Mike, a somewhat shy high schooler, finally works up the courage (with some help from his friend) to ask out his heartthrob neighbor, Kelsey. She is also the target of a local jock with a great car. Mike, sadly, has no car, so for the date he gets conned into buying a junker ’66 Chrysler. It turns out, there are a lot of people interested in that car, including a pair of sheriff deputies, a crazy cat lady, and a band of bickering criminals/book club members. The problems prevent him from picking up Kelsey, who ends up going for a drive with the jock. When Mike and Kelsey finally do get together, their mutual attraction begins to come through, but then more problems with all of the bad guys cranks up the story again.
In press notes, the directors liken the film to “Kinda like mixing all the different sodas at the soda fountain. You’re not supposed to do it but damn, it’s a sugar rush.” I found that a very apt analogy. We can easily see some of the influences they want to add to the mix. The group of crooks have the same kind of incompetence we remember from Fargo. There is a body count that would fit into a Tarantino film. There’s the romance developing between Mike and Kelsey. There are some car chases.
I think it should be noted that there is a difference between mixing all the sodas, and the blending that happens to make a fine wine. The results of soda mixing may be enjoyable to a point, but it will ultimately never be quite as enjoyable as something crafted with a clear goal in mind.

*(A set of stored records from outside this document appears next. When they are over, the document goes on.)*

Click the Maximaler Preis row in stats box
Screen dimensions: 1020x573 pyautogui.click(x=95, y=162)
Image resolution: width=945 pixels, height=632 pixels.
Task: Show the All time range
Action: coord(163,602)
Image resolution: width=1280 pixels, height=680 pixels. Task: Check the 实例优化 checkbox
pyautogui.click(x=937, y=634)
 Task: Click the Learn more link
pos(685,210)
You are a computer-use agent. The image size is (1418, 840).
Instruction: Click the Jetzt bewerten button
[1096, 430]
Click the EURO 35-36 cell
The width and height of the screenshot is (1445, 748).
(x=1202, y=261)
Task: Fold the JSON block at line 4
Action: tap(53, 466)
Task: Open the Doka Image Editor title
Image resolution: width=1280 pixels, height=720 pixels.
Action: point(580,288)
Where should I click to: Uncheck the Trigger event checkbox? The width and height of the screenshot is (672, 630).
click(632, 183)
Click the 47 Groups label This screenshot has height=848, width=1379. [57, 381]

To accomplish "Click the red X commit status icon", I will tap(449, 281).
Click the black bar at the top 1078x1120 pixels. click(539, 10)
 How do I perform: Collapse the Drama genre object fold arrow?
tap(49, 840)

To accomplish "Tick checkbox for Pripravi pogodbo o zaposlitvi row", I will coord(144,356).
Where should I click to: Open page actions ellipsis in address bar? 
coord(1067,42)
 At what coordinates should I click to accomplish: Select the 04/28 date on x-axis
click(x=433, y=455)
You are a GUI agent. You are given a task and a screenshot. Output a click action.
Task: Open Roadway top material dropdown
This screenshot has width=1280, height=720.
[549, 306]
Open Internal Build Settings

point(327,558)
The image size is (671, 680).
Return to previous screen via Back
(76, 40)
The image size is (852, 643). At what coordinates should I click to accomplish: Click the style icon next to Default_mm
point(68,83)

There are parts of this story that work very well—especially the scenes where Mike and Kelsey got to talk to each other. The writing in those scenes show a good feel for the early stage of a relationship—of two people who like each other, but aren’t sure where it’s going. Scenes where the bad guys bicker aren’t quite at the same level, but still the dialogue and relationships are entertaining.
The crime/action part of the film doesn’t show the same level of craft, perhaps in part because this part seems so outlandish. Toning down some of the violence would have benefitted the overall film. When the action part of the film takes over, the interesting relationships that have been developed get pushed into the background.
One of the good things about festivals giving opportunities to new filmmakers is that it gives them a chance to try things out. They get to try mixing the sodas. Maybe they’ll discover the flavors that do or don’t work together, and build from there.